▸ **Fragmento del documento**:
In [1]:
import pandas as pd
from pathlib import Path

In [2]:
def _find_col(df, candidates, required=True):
    """
    Busca la primera columna existente en 'candidates'.
    Si required=True y no encuentra ninguna, lanza error claro.
    """
    for c in candidates:
        if c in df.columns:
            return c
    if required:
        raise KeyError(f"No se encontró ninguna de las columnas: {candidates}")
    return None

def load_customers_std(path: str | Path) -> pd.DataFrame:
    """
    Carga un customers.csv y normaliza nombres básicos de columnas:
    - outcome_norm: served / abandoned / balked
    - profile
    - items
    """
    df = pd.read_csv(path)

    # outcome_norm
    if "outcome_norm" in df.columns:
        df["outcome_norm"] = df["outcome_norm"].astype(str)
    else:
        out_col = _find_col(df, ["outcome", "status"])
        df["outcome_norm"] = (
            df[out_col]
            .astype(str)
            .str.lower()
            .replace({"abandon": "abandoned", "balk": "balked"})

▸ **Consigna**: En el fragmento de código, ¿qué ocurre en la función _find_col si required=True y no se encuentra ninguna de las columnas candidatas? El listado no guarda relación con el fragmento de código.

▸ **Datos registrados**:
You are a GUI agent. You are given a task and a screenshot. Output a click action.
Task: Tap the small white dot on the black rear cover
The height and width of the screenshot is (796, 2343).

▸ **Respuesta**: Se lanza un KeyError con el mensaje "No se encontró ninguna de las columnas", seguido de la lista de candidatas.